The Pentagon’s latest, staggering estimate of the lifetime cost of the F-35 -- its most expensive weapons program -- is up from about $1 trillion a year ago, and includes inflation.
While inflation accounts for more than one-third of the projected F-35 operating costs, military officials and industry executives were quick to point out that it is nearly impossible to predict inflation over the next half-century.
They also argue that no other weapons program’s costs have been calculated over such a long period, and that even shorter-term cost projections for other aircraft do not include the cost of modernization programs and upgrades.
The new cost estimate reflects the Pentagon’s proposal to postpone orders for 179 planes for five years, a move that U.S. official say will save $15.1 billion through 2017, and should avert costly retrofits if further problems arise during testing of the new fighter, which is only about 20 percent complete.
The Pentagon still plans to buy 2,443 of the new radar-evading, supersonic warplanes, plus 14 development aircraft, in the coming decades, although Air Force Secretary Michael Donley last week warned that further technical problems or cost increases could eat away at those numbers.
The new estimate, based on calculations made by the Cost Assessment Program Evaluation (CAPE) office, includes operating and maintenance costs of $1.11 trillion, including inflation, and development and procurement costs of $332 billion.
The Government Accountability Office last week projected it would cost $397 billion to develop and buy the planes, up from its earlier forecast of $382 billion.
The Pentagon office that runs the F-35 program office has a lower estimate for lifetime costs, although it is still around $1 trillion, according to two sources familiar with the estimates. Both industry and government have put a huge emphasis on reducing operating costs and keeping the plane affordable.
The new estimates are part of a revised F-35 baseline dated March 26 that will be sent to Congress on Thursday.
The new baseline forecasts the average cost of the F-35 fighter, including research and development (R&D) and inflation, at $135 million per plane, plus an additional $26 million for the F135 engine built by Pratt & Whitney, a unit of United Technologies Corp.
In 2012 dollars, the average cost of each single-seat, single-engine plane, including R&D, would be $112.5 million, plus $22 million for the engine.
This is the first year that the government has separated out the cost of the plane and the engine, and comparison figures were not immediately available. Lockheed Martin has said the average cost of the plane will be around $65 million to $70 million, based on 2010 dollars.

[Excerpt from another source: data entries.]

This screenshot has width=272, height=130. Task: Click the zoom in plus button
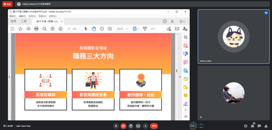(x=110, y=29)
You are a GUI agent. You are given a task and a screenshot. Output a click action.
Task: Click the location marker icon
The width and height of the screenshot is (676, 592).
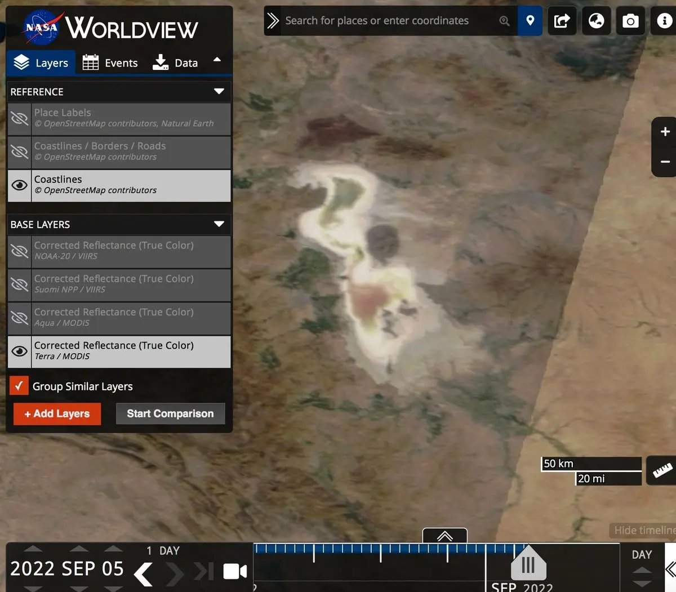pos(530,21)

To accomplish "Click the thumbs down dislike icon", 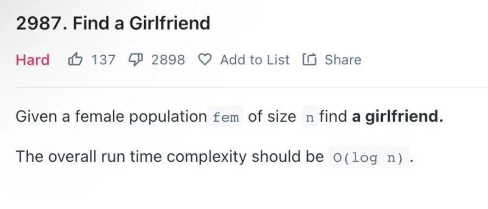I will 136,60.
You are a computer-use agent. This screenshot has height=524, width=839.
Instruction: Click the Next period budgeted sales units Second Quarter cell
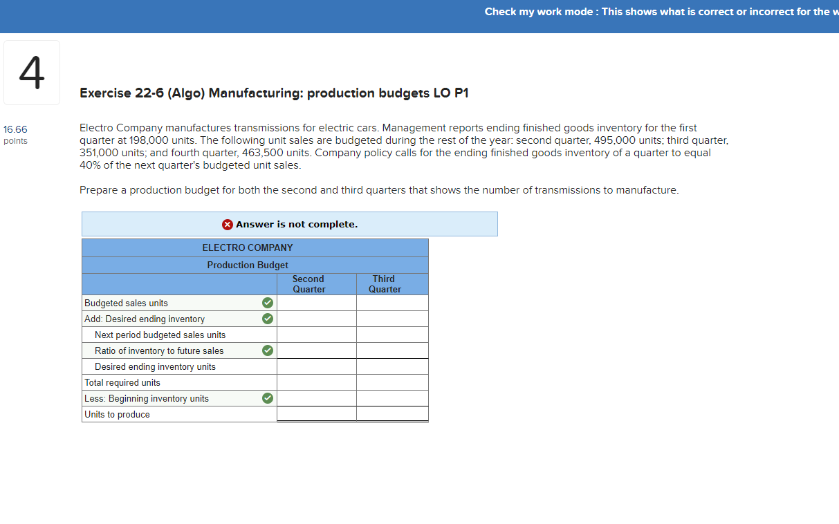[316, 335]
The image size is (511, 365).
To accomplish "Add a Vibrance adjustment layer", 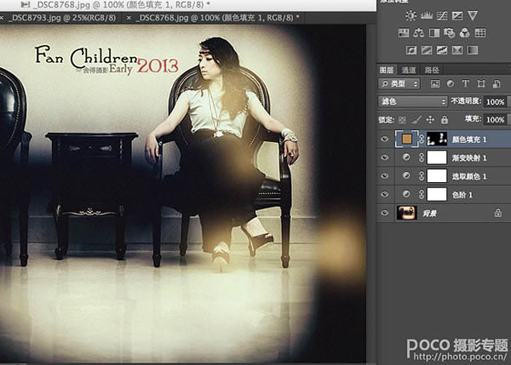I will click(473, 15).
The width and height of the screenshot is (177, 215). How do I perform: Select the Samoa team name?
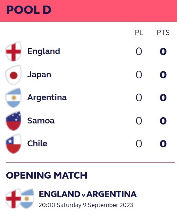tap(41, 121)
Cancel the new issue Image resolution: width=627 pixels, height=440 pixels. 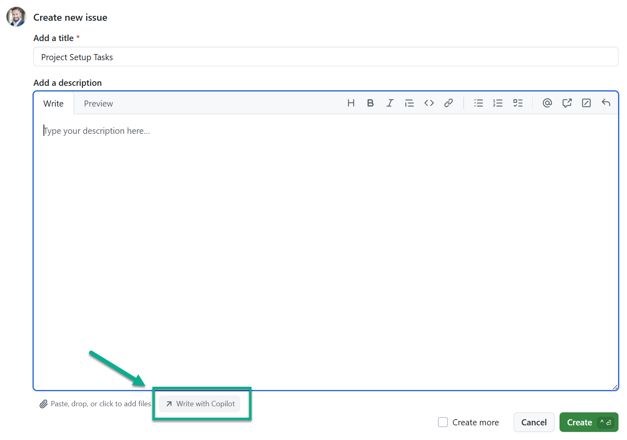point(534,422)
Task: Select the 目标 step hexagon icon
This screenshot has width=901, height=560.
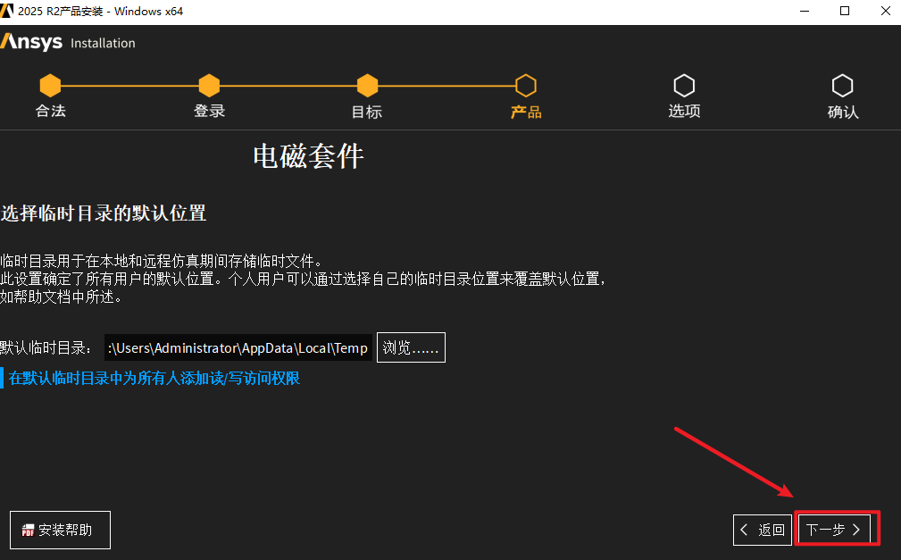Action: pos(367,86)
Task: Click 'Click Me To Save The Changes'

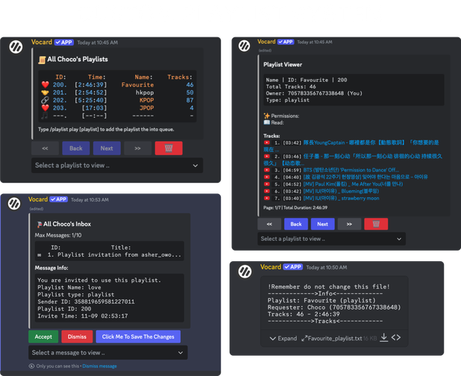Action: point(137,336)

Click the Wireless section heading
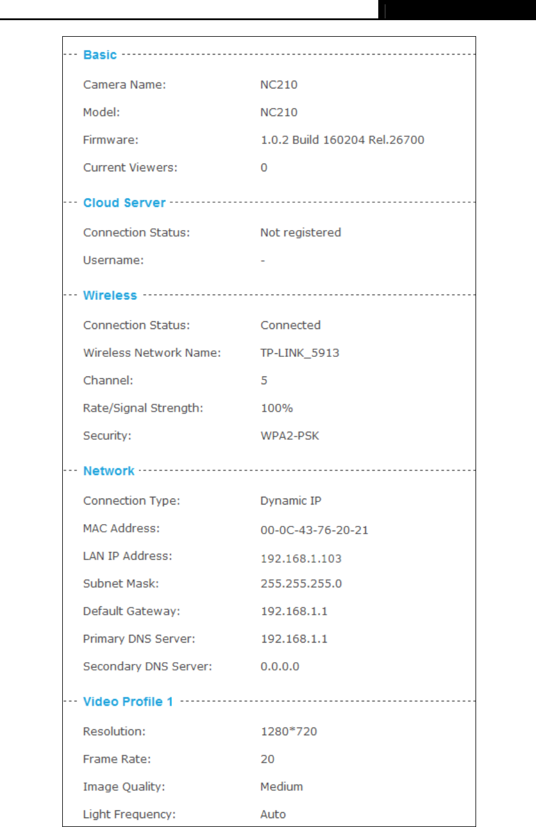[x=110, y=295]
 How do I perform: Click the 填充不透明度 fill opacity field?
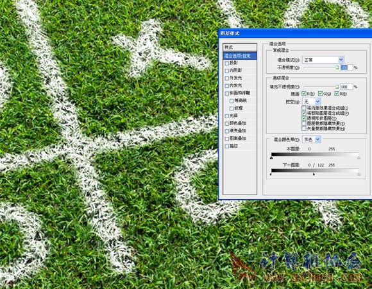pyautogui.click(x=346, y=87)
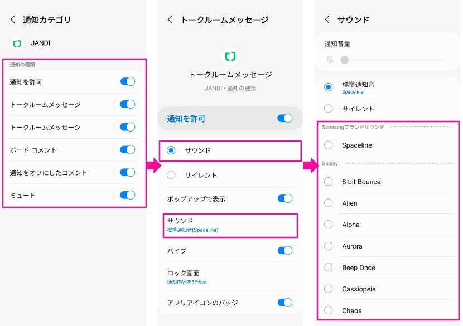The height and width of the screenshot is (326, 463).
Task: Select the Aurora sound option
Action: [x=329, y=246]
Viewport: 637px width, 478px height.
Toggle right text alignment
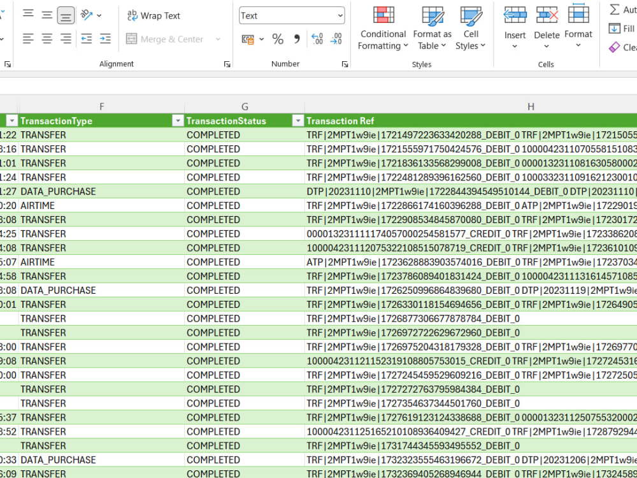65,39
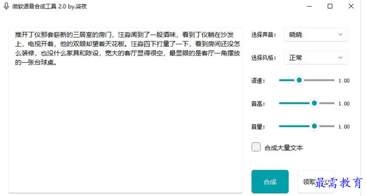Enable the 合成大量文本 checkbox
The image size is (366, 196).
[256, 147]
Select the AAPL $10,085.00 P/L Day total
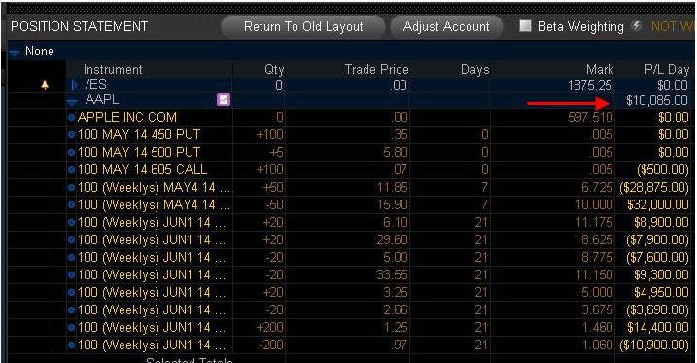Screen dimensions: 697x363 [x=656, y=100]
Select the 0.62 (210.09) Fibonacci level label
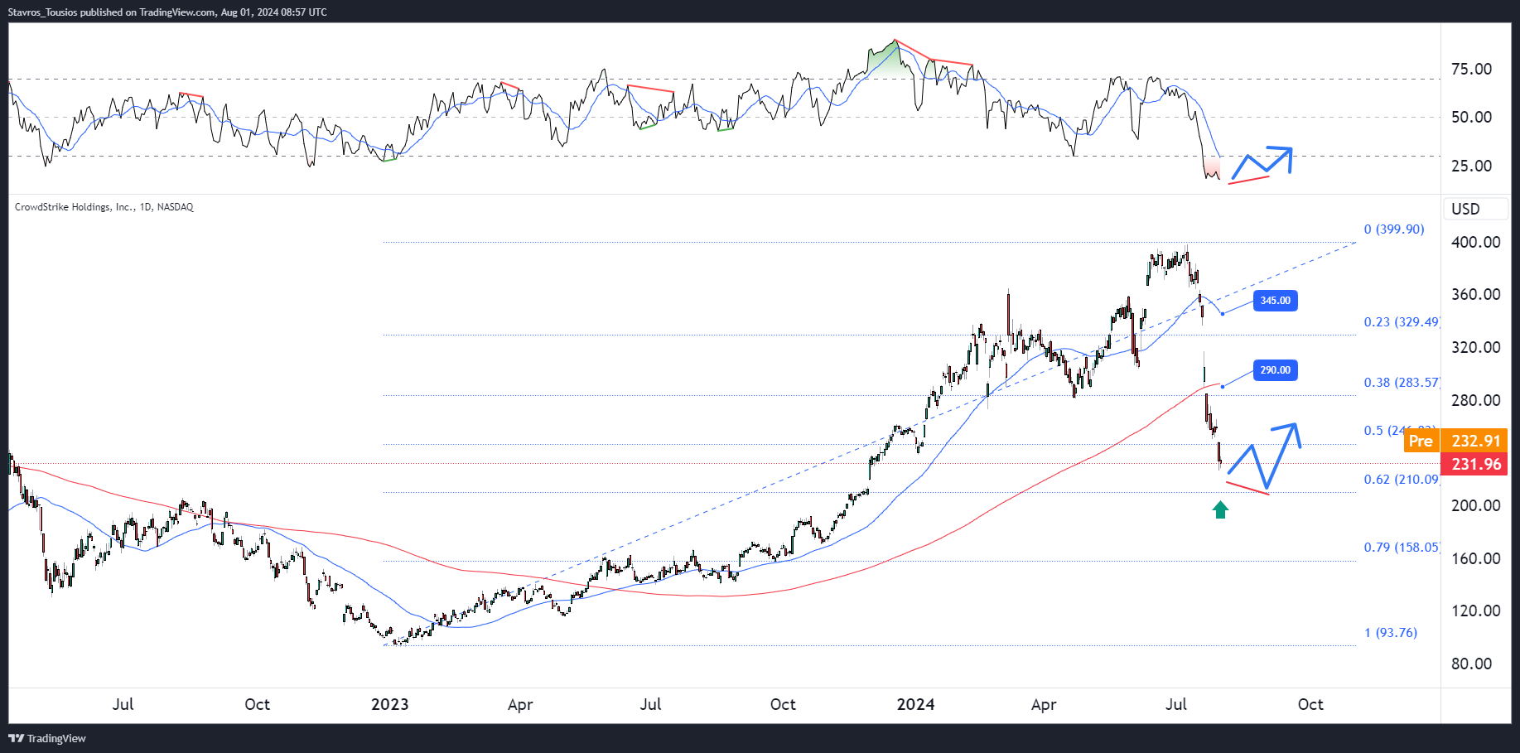Image resolution: width=1520 pixels, height=753 pixels. (1402, 480)
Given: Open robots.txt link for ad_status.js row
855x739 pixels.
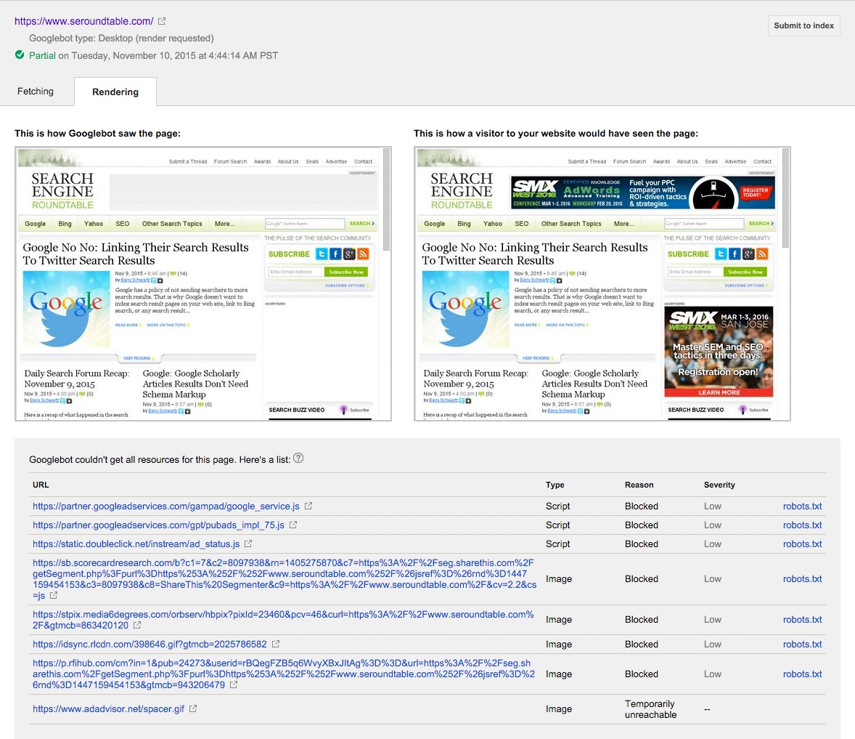Looking at the screenshot, I should [x=802, y=544].
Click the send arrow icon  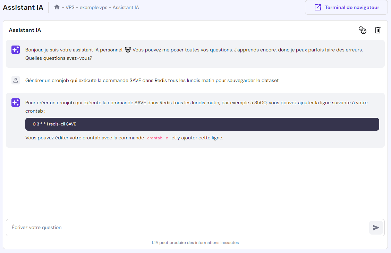376,228
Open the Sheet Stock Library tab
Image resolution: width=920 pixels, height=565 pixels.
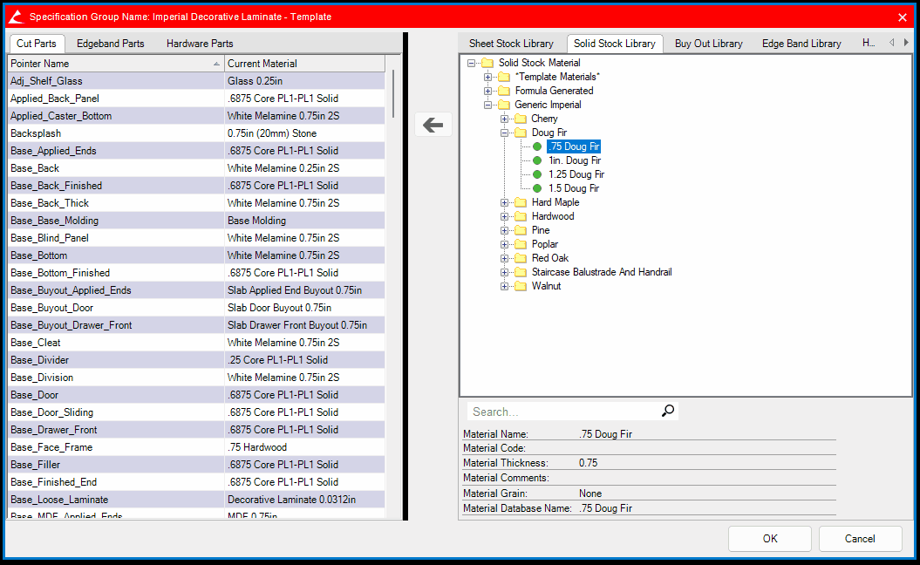511,44
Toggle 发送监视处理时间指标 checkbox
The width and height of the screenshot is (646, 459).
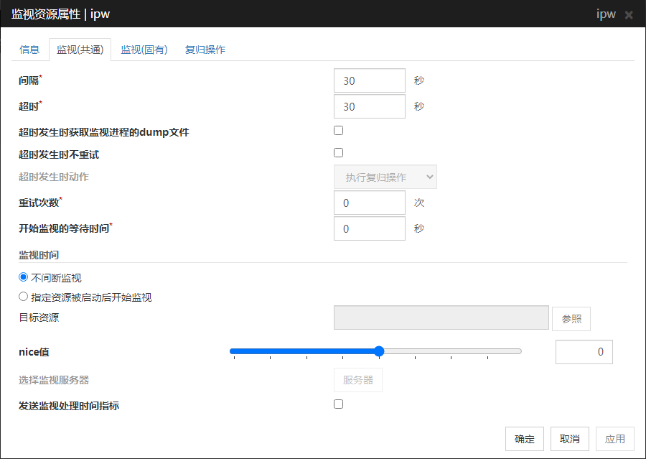coord(339,404)
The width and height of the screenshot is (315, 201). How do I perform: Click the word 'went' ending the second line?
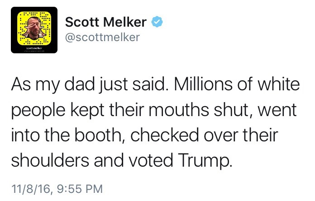pyautogui.click(x=277, y=110)
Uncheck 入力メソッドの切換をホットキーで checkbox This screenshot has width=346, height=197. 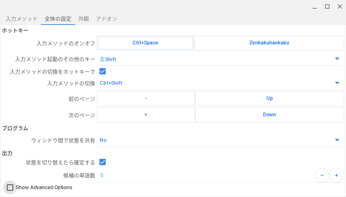click(103, 71)
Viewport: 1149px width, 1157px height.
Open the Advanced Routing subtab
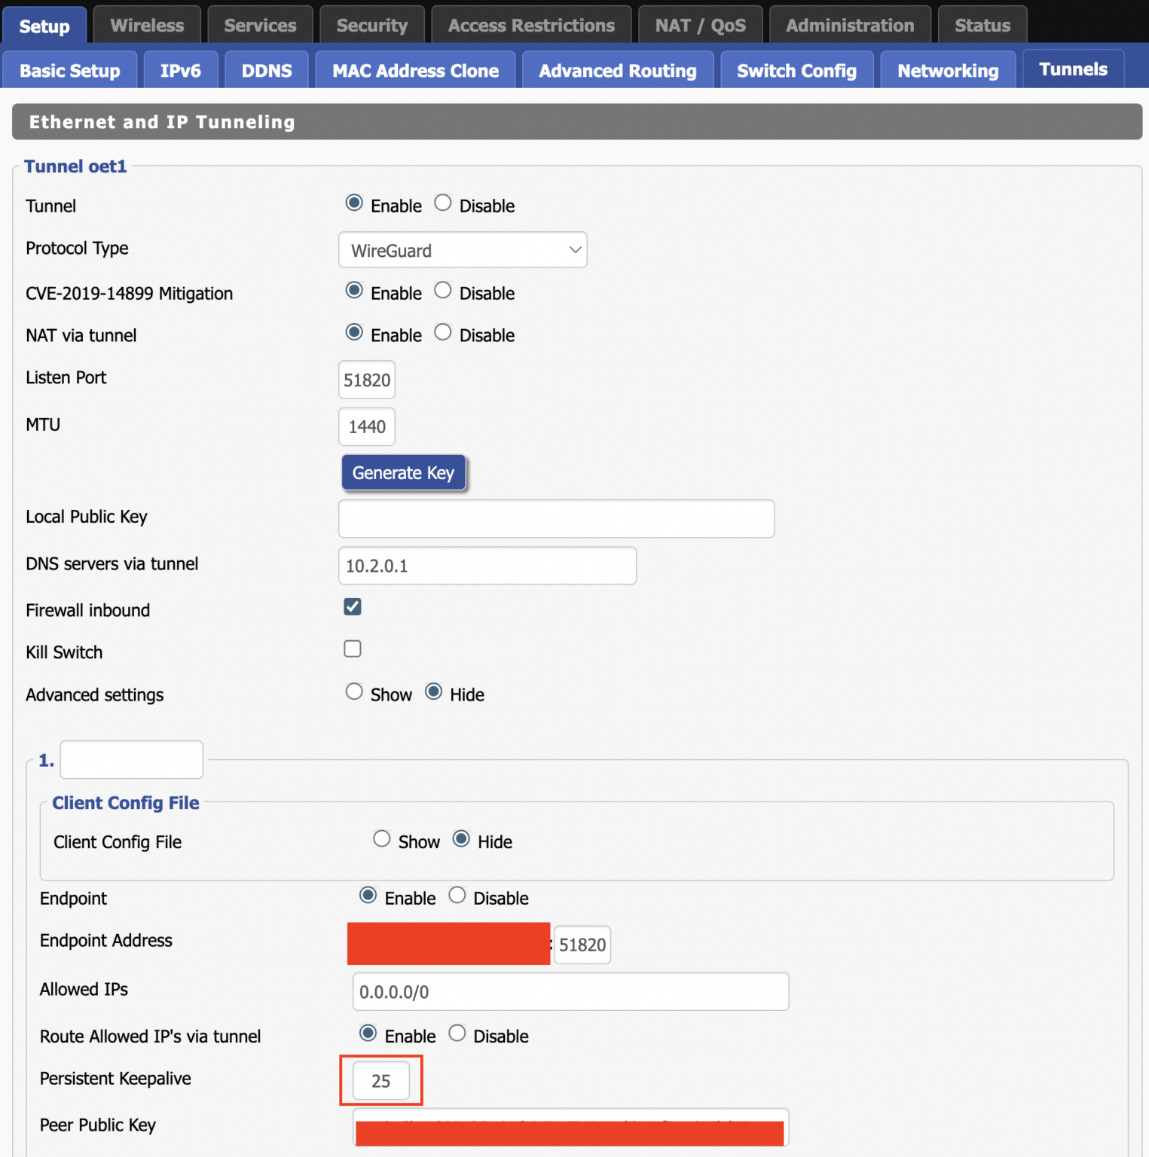pos(617,71)
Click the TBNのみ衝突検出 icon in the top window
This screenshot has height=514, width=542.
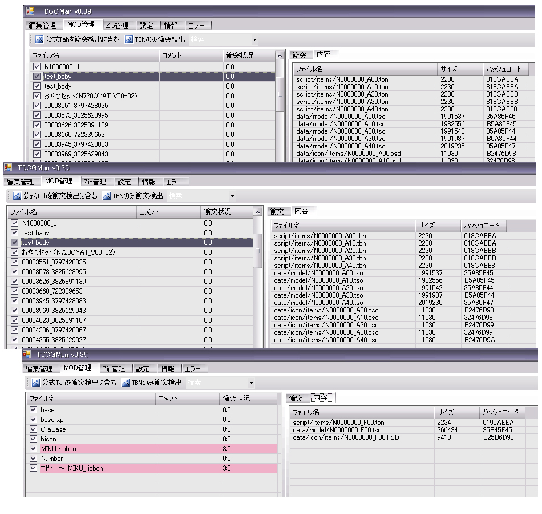130,40
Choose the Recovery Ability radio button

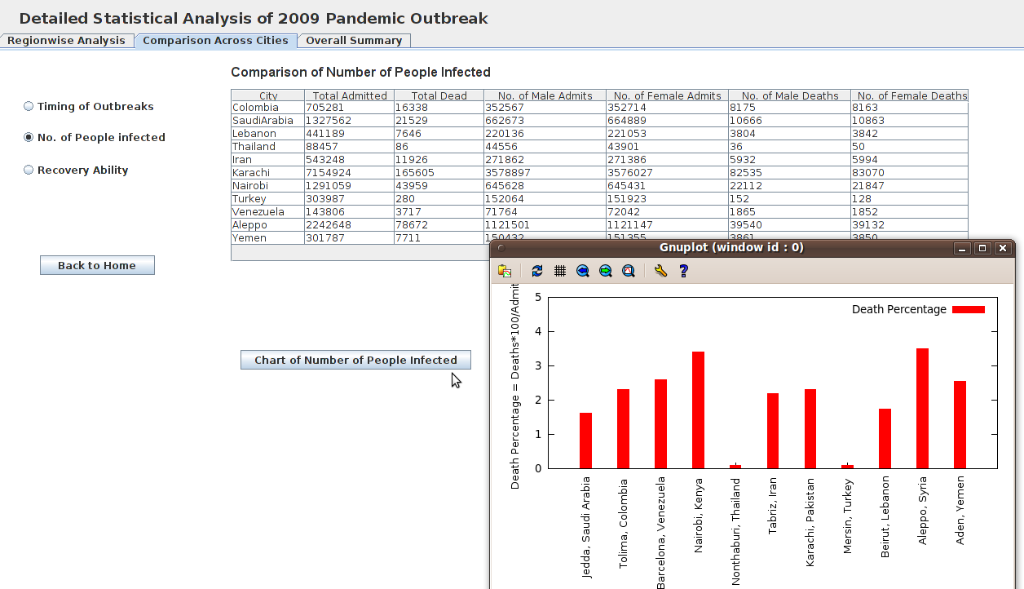[29, 170]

Lockheed Martin declined comment on the new estimate, saying it had not yet received the Pentagon’s latest report.
Lockheed spokesman Joe LaMarca said the company still believed the new fighter jet would cost the same or less to operate and maintain than the seven legacy warplanes it will replace, while offering far greater capabilities.
Defense analyst Loren Thompson said three quarters of the cost increases on the F-35 program were linked to government changes in the scope of the program, and the way it was estimating costs.
For instance, he said, the Pentagon initially planned to station the plane at 33 bases, but later changed the number to 49. It initially calculated operating costs over 30 years, but then chose a longer timeframe of 50 years, he said.
“The program costs appear to be rising much faster than they actually are because the government keeps changing how it calculates things,” Thompson said.
The Pentagon’s proposal to postpone buying 179 planes for five years added $60 billion to the operations and support cost of the program, since those planes will now be delivered in later years when inflation is higher. The push also added two years to the duration of the program, according to an internal Lockheed calculation obtained by Reuters.
But Winslow Wheeler, a critic of the program, predicts cost growth on the program will be even greater than estimated by the Pentagon, given the complexity of the F-35 fighter.
Lockheed is developing three variants of the new plane for the U.S. military and eight partner countries: Britain, Australia, Canada, Italy, Turkey, Denmark, Norway, Australia and the Netherlands. They now plan to buy a combined total of 697 planes, down from 730 in the previous Pentagon estimate.